◆ TASKS FOR THIS EXERCISE
a) In the KC-46A tanker article, rewrite the paragraph that begins "The RVS has been a longstanding" as a short bulleted list that keeps its main facts.
b) Repeat word for word the portion of the KC-46A tanker article between "The service announced" and "final production configuration.", inclusive.
c) Pick up the KC-46A tanker article after its final sentence and write the paragraph that comes next.

◆ PROVIDED PASSAGE
§

The Air Force has decided along with the Pentagon’s director of operational test and evaluation that the KC-46A Pegasus tanker program’s initial operational test and evaluation (IOT&E) period will conclude after a key deficiency is resolved, tacking years onto the timeline before full rate production can commence.

The service announced June 8 that IOT&E will continue until after the new aerial refueler’s Remote Vision System (RVS) deficiencies are resolved, and after the Air Force’s OT&E center has tested the KC-46 in its final production configuration.

The RVS has been a longstanding Category-1 deficiency on the program due to warping and acuity concerns that make it difficult for operators to accurately refuel aircraft. Prime contractor Boeing [BA] is responsible for the fix.

“Accordingly, the Air Force will defer the KC-46 Full Rate Production (FRP) decision until after the completion of IOT&E, and the receipt of the statutorily-required Beyond Low Rate Initial Production report from DOT&E,” an Air Force spokesperson said in a Monday email. The FRP decision is now expected in late fiscal year 2024, with no contractual cost or delivery impacts.

In April, the Air Force and Boeing reached agreement on a two-pronged solution to fix the system, dubbed “RVS 2.0” (Defense Daily, April 2). Air Force Acquisition Czar Will Roper said in a Wednesday media briefing that it has been a “night and day difference on the program” since that deal was signed, and that he remains proud of the work accomplished over the past few months particularly with the workforce operating under the ongoing COVID-19 pandemic.

“It’s an amazing deal that was crafted under very difficult conditions during COVID-19. I’m exceptionally proud of the team that was able to accomplish it,” he said.

§

◆ DATA FOR ANALYSIS

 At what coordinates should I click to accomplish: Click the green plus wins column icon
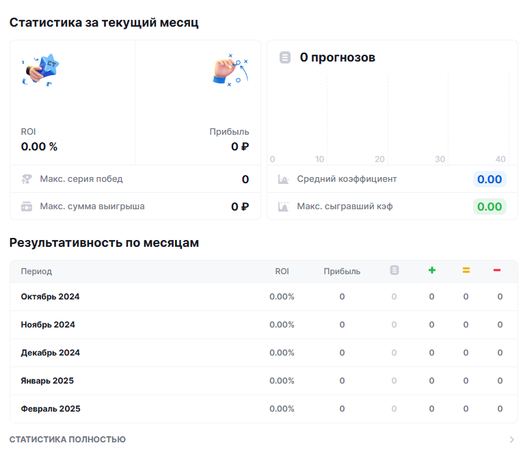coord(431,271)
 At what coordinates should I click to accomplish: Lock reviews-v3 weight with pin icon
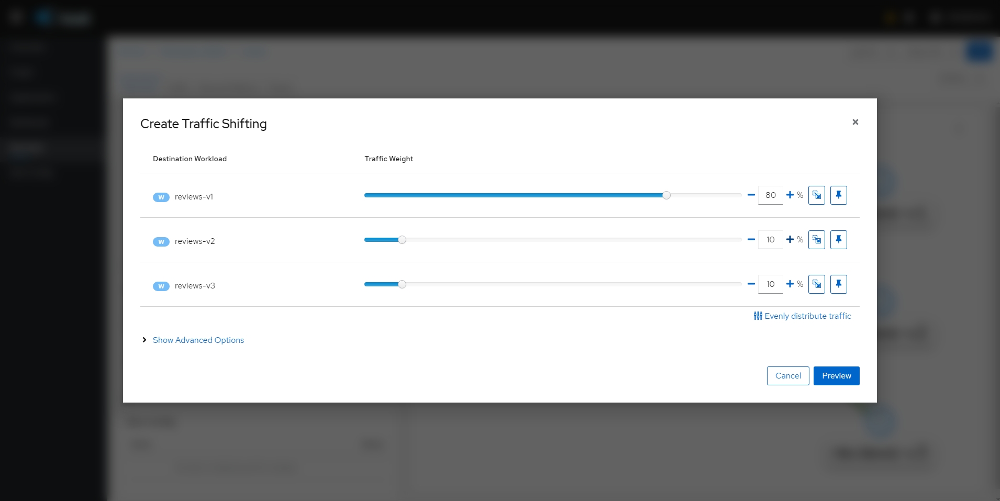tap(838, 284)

§

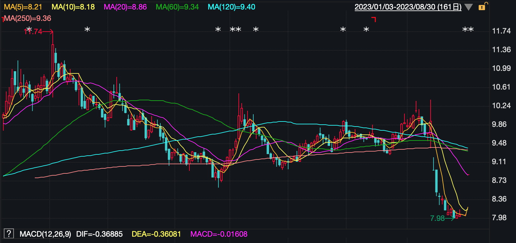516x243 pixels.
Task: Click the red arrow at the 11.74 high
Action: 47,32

§

◆ TASK RESPONSES
a)
- The Remote Vision System (RVS) has long been a Category-1 deficiency on the program.
- Warping and acuity concerns make it difficult for operators to refuel aircraft accurately.
- Prime contractor Boeing is responsible for the fix.

b)
The service announced June 8 that IOT&E will continue until after the new aerial refueler’s Remote Vision System (RVS) deficiencies are resolved, and after the Air Force’s OT&E center has tested the KC-46 in its final production configuration.

c)
Roper acknowledged that the KC-46 program is in a unique situation, where the aircraft is able to perform some of its missions – including medical evacuation, and mobility and transport efforts – and thus had the greenlight to enter the IOT&E phase. However, it can’t perform its primary mission: refueling.

“So we’re going to pause IOT&E and work on certifications of those other missions, but we can’t finish it until we have RVS 2.0 delivered,” he said.

In the meantime, the Air Force hopes to develop two “hardware-in-the-loop” facilities – one for the Air Force Research Laboratory and one for Boeing’s team outside Seattle – and employ some of the digital twin engineering techniques it is employing on other development programs to push RVS testing along more quickly.

“I’m still hoping for 2023, [for] getting the RVS out and retrofitted,” Roper said.

He noted that the new “facility” may not require a new physical building, and that much of the equipment AFRL would need has already been provided by Boeing. The company’s Washington state-based facility will be funded under the existing contract, but any new developments on AFRL’s side may require funds outside the contract, Roper said.